5. The method of claim 3, wherein, The method further includes: If only part of the monitoring platform is offline, the data packets to be supplemented for the offline monitoring platform are determined based on the first historical data packets received by the offline monitoring platform. When the monitoring platform, which was offline, returns to online status, the data packet to be supplemented is uploaded to the monitoring platform that has returned to online status.

6. The method of claim 3, wherein, The method further includes: If only part of the monitoring platform is offline, the first historical data packet received by the offline monitoring platform is compared with the second historical data packet received by the online monitoring platform, and the data packet to be supplemented for the offline monitoring platform is determined based on the comparison result. When the monitoring platform, which was offline, returns to online status, the data packet to be supplemented is uploaded to the monitoring platform that has returned to online status.

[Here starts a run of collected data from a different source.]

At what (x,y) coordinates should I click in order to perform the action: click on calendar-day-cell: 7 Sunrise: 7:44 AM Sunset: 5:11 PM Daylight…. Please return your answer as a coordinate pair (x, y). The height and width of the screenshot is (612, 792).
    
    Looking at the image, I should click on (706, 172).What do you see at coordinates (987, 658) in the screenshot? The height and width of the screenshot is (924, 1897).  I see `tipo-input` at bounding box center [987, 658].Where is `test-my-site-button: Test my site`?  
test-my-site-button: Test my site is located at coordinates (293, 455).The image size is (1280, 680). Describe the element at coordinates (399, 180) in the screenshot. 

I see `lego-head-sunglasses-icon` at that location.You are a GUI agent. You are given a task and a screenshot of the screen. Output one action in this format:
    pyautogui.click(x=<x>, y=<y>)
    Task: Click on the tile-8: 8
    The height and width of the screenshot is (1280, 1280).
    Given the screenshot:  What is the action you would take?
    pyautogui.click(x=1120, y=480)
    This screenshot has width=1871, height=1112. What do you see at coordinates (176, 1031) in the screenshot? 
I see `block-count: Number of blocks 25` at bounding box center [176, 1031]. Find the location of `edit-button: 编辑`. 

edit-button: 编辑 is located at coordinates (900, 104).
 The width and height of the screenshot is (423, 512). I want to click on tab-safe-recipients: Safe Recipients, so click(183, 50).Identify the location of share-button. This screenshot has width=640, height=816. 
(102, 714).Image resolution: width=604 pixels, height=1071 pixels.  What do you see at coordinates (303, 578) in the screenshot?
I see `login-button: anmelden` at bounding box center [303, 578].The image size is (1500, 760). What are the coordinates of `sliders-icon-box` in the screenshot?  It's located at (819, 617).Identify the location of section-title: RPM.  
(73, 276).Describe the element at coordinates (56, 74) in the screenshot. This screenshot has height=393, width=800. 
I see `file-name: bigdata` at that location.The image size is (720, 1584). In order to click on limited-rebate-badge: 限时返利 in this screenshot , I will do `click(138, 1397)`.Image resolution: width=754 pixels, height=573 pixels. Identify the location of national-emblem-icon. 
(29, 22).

7. The method according to any one of claims 1 to 6, characterized in that, The method further includes: Obtain the on-screen duration of the display screen of the liquid level sensor; When the screen-on time of the display reaches a set time threshold, the display is turned off until the liquid level sensor receives a trigger signal to control the display to turn on.

8. The method according to any one of claims 1 to 6, characterized in that, The method further includes: In response to the real-time collection command issued by the business monitoring platform, the sampled data currently written into the buffer is obtained, wherein the real-time collection command is the highest priority command; The sampled data already written into the buffer is packaged and uploaded to the business monitoring platform.

9. The method according to any one of claims 1 to 6, characterized in that, The method further includes: The sampling data obtained by the liquid level sensor is detected based on a preset threshold range; When the sampled data is detected to be within the normal threshold range, the process of uploading the sampled data in the buffer to the monitoring platform based on the preset upload frequency is controlled based on the power of the liquid level sensor. When the sampled data is detected to exceed the normal threshold range, the sampled data in the buffer is packaged and uploaded to the monitoring platform based solely on the preset upload frequency.

10. A liquid level sensor, characterized in that, include: The liquid level and pressure sensing module is used to collect sampling data of liquid level and pressure according to a set acquisition cycle; A display screen is used to display the sampling data; Local memory is used to store the sampled data, forming a buffer; The wireless communication module is used to communicate with multiple monitoring platforms; A button module is used to control the display screen to light up; The alarm module is used to send alarm signals; A control module for performing the method as described in any one of claims 1 to 9.